“How many congregations believe they are in the ‘we exist for ourselves’ business rather than the ‘we are in mission to the community, even the world’ business? How many congregations confuse ‘the way we have done things for decades’ with the ‘larger apostolic purposes’? How many congregations mistake the means for the ends?” (Healthy Congregations, 70)
(Note: I might have some of the details in this story wrong, but the general gist is the same) I remember my dad recently telling me this story about a cluster gathering he was at. They were talking about possibilities of reaching out to single mothers in the area. As he was telling me this story, I thought – great! Finally, the churches in our area getting out and doing something! But as he progressed, I became disheartened again. These clergy people were brainstorming some novel ideas: low cost or free day care centers, a support group, and volunteer after-school care, to name a few. He told me that all these ideas sounded great, but that he was the only one who suggested that they go out and actually talk to single mothers to see how the church could serve them. It bothered me that these clergy folk never came up with this simple idea of actually going out into the community to figure out what these people truly wanted, and instead imagined their need, and how the church could fix it.

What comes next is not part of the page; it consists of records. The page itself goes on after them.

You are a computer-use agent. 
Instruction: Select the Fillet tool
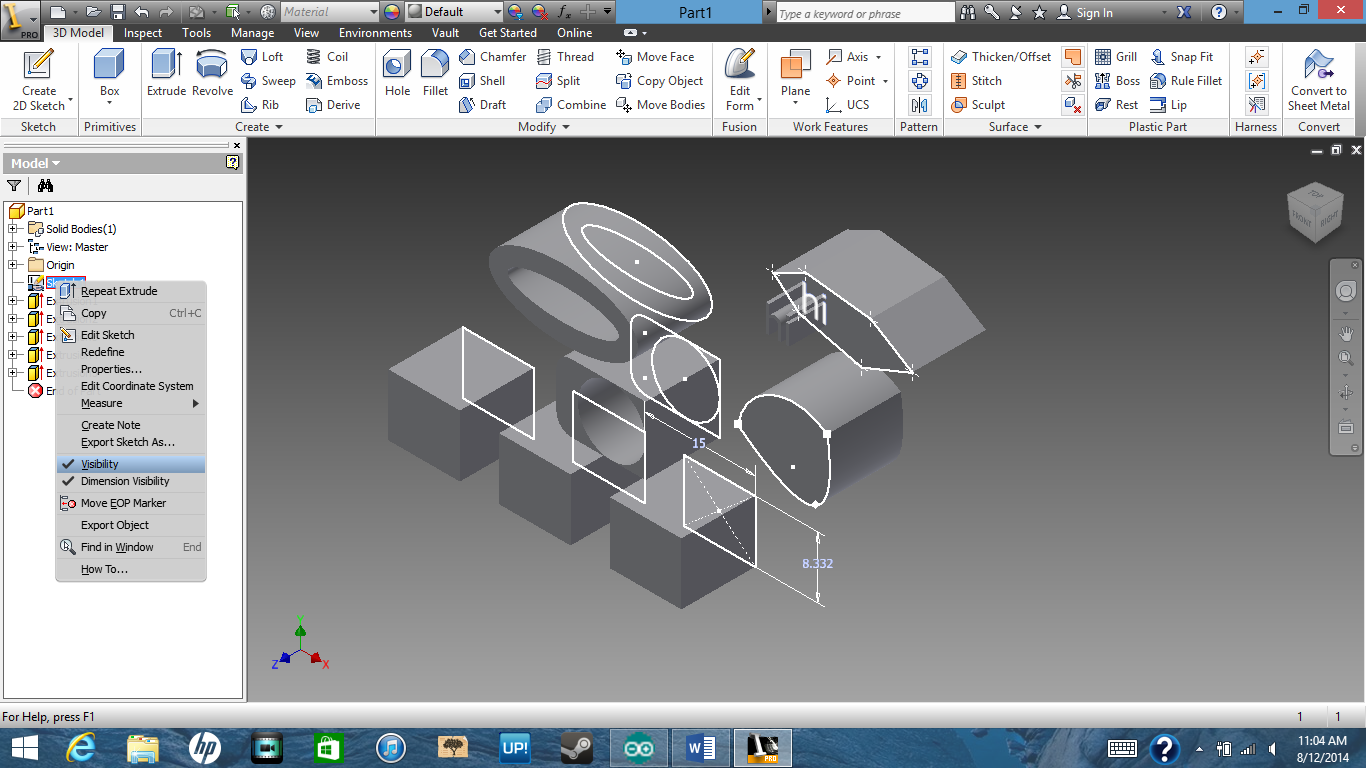pos(434,80)
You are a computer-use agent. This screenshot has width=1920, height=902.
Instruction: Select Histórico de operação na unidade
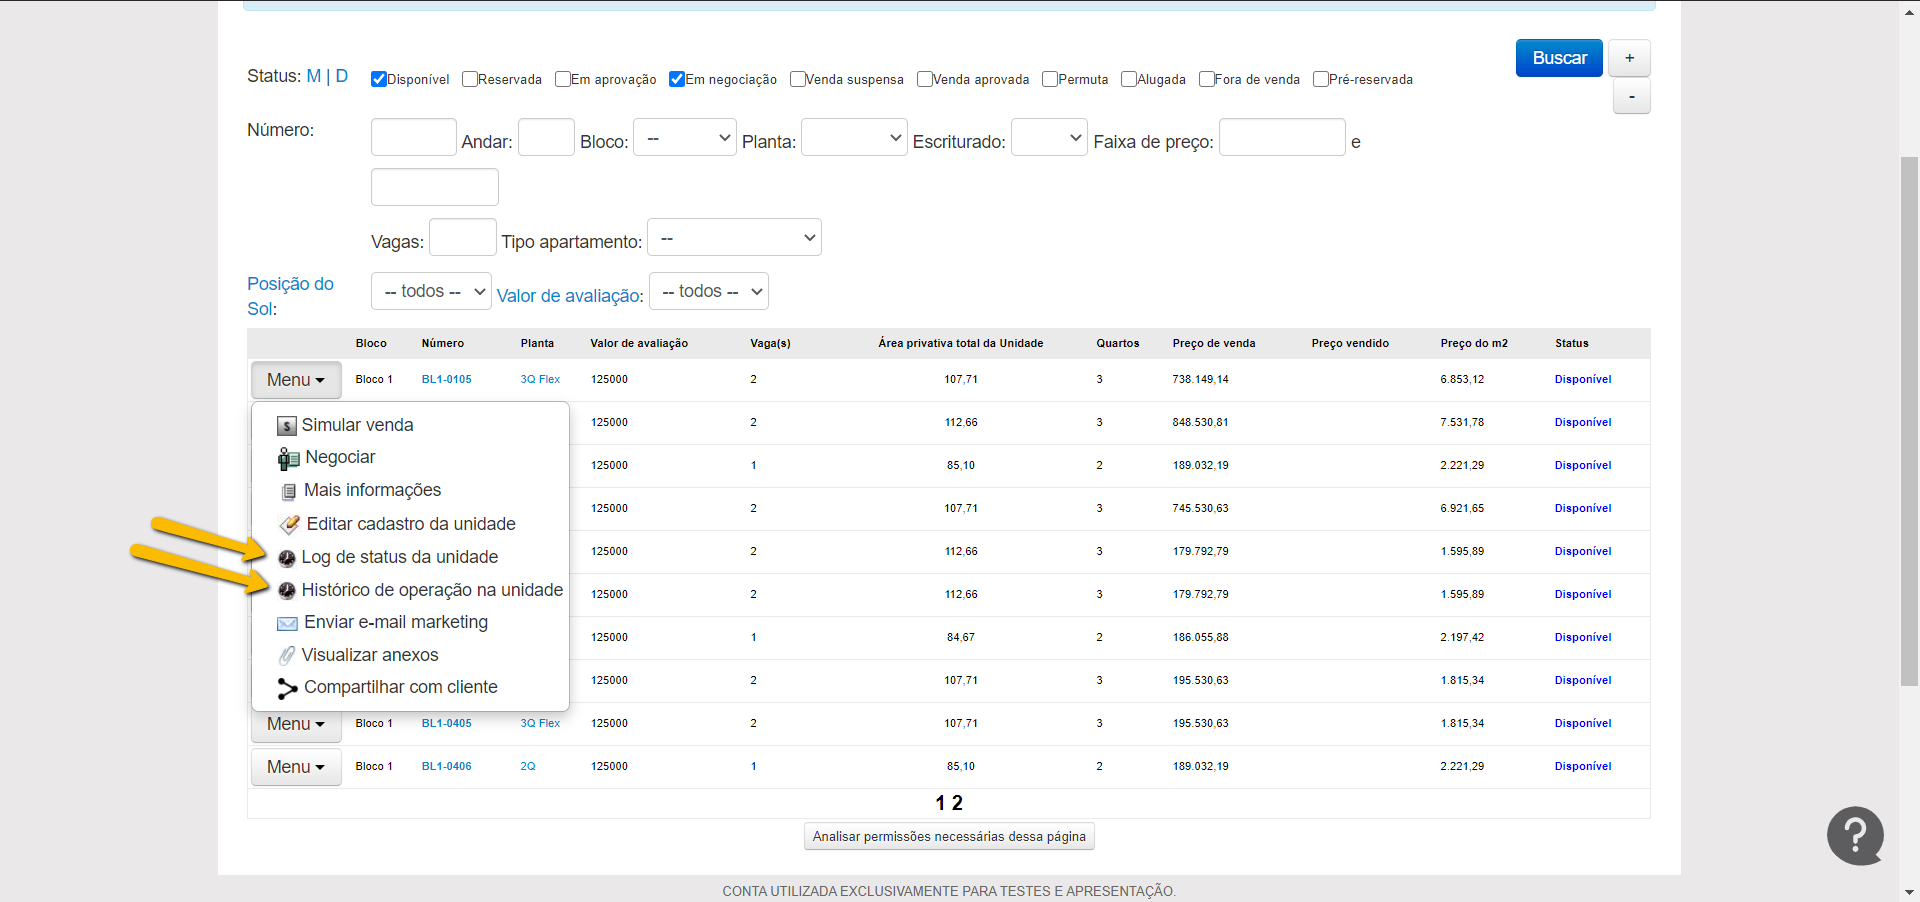point(432,590)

I know it takes a lot to change this energy in the church. Most congregations have a social club mentality, and that’s not what the gospel is about. The gospel is about transforming lives, communities, nations, and the world. It isn’t about promoting a dogmatic message, or forcing people to come to church, but about service for no other purpose than to show God’s love. It’s about being with the people through their times of suffering. It’s in bringing about God’s kingdom, and that isn’t going to happen if we don’t go out into the world, talk to people, and serve them.In short, I think most churches today, even if they pretend not to, actually exist and serve themselves.